Task instructions
Look through the data below and extract, unchanged, the lines from the one that contains "Given: Pick the 9,99 € London-Stansted fare" to the one that contains "Task: Click the フォント一覧 page heading", both included.

Information
>>>>>

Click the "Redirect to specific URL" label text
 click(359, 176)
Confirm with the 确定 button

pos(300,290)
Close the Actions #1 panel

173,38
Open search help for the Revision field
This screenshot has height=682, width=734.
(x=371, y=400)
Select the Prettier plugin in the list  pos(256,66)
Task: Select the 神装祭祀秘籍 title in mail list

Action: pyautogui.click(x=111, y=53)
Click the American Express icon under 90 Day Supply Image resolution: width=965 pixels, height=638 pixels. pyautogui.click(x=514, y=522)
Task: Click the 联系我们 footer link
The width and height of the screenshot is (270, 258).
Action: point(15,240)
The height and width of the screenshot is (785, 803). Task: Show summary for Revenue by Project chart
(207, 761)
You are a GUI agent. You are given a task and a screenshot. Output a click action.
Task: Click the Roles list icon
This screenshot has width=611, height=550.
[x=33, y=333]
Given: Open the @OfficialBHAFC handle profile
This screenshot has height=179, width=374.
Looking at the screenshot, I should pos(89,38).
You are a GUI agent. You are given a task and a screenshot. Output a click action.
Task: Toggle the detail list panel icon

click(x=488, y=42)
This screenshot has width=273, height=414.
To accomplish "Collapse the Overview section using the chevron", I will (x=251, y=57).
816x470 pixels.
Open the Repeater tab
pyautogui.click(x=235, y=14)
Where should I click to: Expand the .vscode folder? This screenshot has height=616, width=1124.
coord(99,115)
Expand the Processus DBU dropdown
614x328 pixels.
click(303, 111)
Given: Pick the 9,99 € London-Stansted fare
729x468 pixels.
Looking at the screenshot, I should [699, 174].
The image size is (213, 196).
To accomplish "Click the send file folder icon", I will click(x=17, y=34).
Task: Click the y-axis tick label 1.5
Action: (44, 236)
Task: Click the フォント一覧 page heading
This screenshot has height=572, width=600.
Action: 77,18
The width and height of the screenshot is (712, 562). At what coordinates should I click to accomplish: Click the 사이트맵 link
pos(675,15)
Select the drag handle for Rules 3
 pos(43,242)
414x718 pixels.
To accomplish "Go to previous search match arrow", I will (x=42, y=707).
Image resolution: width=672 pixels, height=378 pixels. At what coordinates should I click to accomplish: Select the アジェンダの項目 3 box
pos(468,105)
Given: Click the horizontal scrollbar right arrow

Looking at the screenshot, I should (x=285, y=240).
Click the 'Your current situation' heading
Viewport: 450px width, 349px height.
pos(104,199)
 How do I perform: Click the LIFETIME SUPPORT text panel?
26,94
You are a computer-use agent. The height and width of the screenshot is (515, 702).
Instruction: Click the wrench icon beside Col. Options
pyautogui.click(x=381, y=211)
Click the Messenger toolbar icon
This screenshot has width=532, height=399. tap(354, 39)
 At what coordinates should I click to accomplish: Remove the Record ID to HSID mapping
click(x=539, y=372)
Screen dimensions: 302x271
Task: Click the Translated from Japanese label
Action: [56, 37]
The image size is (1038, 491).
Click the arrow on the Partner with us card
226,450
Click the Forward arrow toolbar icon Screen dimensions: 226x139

<<<<<

Result for this exercise
Given: Pick the 9,99 € London-Stansted fare
729x468 pixels.
Looking at the screenshot, I should [699, 174].
The image size is (213, 196).
To accomplish "Click the send file folder icon", I will click(x=17, y=34).
Task: Click the y-axis tick label 1.5
Action: (44, 236)
Task: Click the フォント一覧 page heading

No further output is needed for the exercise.